Copy out the entire news excerpt on Elizabeth Warren's Senate campaign stops word for word, without altering anything.

▸ **TEXT EXTRACT**:
Start

U.S. Sen. Elizabeth Warren (D-Mass.) speaks to a crowd during a rally to urge the reelection of Sen. Mark Udall (D-Colo.) on the campus of the University of Colorado, in Boulder. (Brennan Linsley/AP)

Speaking before more than 400 people at Carleton College, Warren repeatedly invoked the spirit of the late Paul Wellstone, the fiery liberal senator who died 12 years ago this month in a plane crash during his reelection campaign. Wellstone remains a revered figure in Minnesota politics, and his brand of populism — out of step in the Clintonian Democratic Party of the 1990s — is now mainstream among leading liberal activists. Warren has become the most prominent public face of that movement, and the Wellstone disciples in this town 40 miles south of Minneapolis gave their approval Saturday.

“The game is rigged, and the Republicans rigged it,” Warren said to loud cheers.

It’s part of a three-state tour of Senate campaigns for Warren, who later Saturday headed to St. Paul for a get-out-the-vote rally on behalf of Franken, Gov. Mark Dayton (D) and other candidates. Franken and Dayton are strong favorites to win reelection next month.

On Friday Warren stopped in the Denver suburbs to help Sen. Mark Udall (D-Colo.) in his tough reelection campaign. And on Sunday, Warren will be on the stump in Iowa for Rep. Bruce Braley (D), who is in a neck-and-neck race for the seat of retiring Sen. Tom Harkin (D-Iowa). It’s Warren’s first visit in this election season to the battleground state, home to the first-in-the-nation caucus in early 2016 for the presidential campaign.

End

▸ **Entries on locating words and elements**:
Start

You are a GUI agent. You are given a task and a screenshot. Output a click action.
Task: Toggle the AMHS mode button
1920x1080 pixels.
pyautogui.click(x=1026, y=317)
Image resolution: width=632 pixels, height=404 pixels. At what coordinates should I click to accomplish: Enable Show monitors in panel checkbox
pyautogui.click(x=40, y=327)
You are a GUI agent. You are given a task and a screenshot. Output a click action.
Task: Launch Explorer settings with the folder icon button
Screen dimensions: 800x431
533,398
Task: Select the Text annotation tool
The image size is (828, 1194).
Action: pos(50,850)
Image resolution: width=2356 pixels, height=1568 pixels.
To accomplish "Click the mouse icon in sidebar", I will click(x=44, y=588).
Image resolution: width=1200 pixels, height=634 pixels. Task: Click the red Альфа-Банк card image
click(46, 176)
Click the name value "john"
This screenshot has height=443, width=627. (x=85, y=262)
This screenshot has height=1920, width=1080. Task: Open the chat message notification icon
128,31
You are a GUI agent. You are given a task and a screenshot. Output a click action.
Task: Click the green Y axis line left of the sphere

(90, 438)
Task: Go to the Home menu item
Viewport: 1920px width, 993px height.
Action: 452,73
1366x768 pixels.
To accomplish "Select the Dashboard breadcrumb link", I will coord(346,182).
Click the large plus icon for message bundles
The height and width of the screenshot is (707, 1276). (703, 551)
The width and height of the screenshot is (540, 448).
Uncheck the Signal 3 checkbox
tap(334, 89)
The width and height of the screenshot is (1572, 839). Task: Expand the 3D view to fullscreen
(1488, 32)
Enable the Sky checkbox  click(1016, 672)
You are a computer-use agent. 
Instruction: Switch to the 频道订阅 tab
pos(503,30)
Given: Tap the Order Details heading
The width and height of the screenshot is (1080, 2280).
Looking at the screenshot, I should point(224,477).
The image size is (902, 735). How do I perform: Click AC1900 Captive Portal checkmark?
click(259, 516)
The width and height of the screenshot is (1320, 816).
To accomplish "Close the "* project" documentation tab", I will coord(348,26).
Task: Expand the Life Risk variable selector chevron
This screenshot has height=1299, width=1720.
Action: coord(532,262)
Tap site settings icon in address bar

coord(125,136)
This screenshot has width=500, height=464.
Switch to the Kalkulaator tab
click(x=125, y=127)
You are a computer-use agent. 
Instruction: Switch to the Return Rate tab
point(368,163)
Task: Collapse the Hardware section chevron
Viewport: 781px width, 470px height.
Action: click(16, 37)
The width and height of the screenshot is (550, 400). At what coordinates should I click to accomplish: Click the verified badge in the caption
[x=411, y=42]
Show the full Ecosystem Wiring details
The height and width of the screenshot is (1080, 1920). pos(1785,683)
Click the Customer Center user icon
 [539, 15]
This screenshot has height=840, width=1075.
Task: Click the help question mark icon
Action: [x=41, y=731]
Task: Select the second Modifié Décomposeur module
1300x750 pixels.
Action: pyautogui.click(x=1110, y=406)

End

▸ **OUTPUT OF THE EXERCISE**:
U.S. Sen. Elizabeth Warren (D-Mass.) speaks to a crowd during a rally to urge the reelection of Sen. Mark Udall (D-Colo.) on the campus of the University of Colorado, in Boulder. (Brennan Linsley/AP)

Speaking before more than 400 people at Carleton College, Warren repeatedly invoked the spirit of the late Paul Wellstone, the fiery liberal senator who died 12 years ago this month in a plane crash during his reelection campaign. Wellstone remains a revered figure in Minnesota politics, and his brand of populism — out of step in the Clintonian Democratic Party of the 1990s — is now mainstream among leading liberal activists. Warren has become the most prominent public face of that movement, and the Wellstone disciples in this town 40 miles south of Minneapolis gave their approval Saturday.

“The game is rigged, and the Republicans rigged it,” Warren said to loud cheers.

It’s part of a three-state tour of Senate campaigns for Warren, who later Saturday headed to St. Paul for a get-out-the-vote rally on behalf of Franken, Gov. Mark Dayton (D) and other candidates. Franken and Dayton are strong favorites to win reelection next month.

On Friday Warren stopped in the Denver suburbs to help Sen. Mark Udall (D-Colo.) in his tough reelection campaign. And on Sunday, Warren will be on the stump in Iowa for Rep. Bruce Braley (D), who is in a neck-and-neck race for the seat of retiring Sen. Tom Harkin (D-Iowa). It’s Warren’s first visit in this election season to the battleground state, home to the first-in-the-nation caucus in early 2016 for the presidential campaign.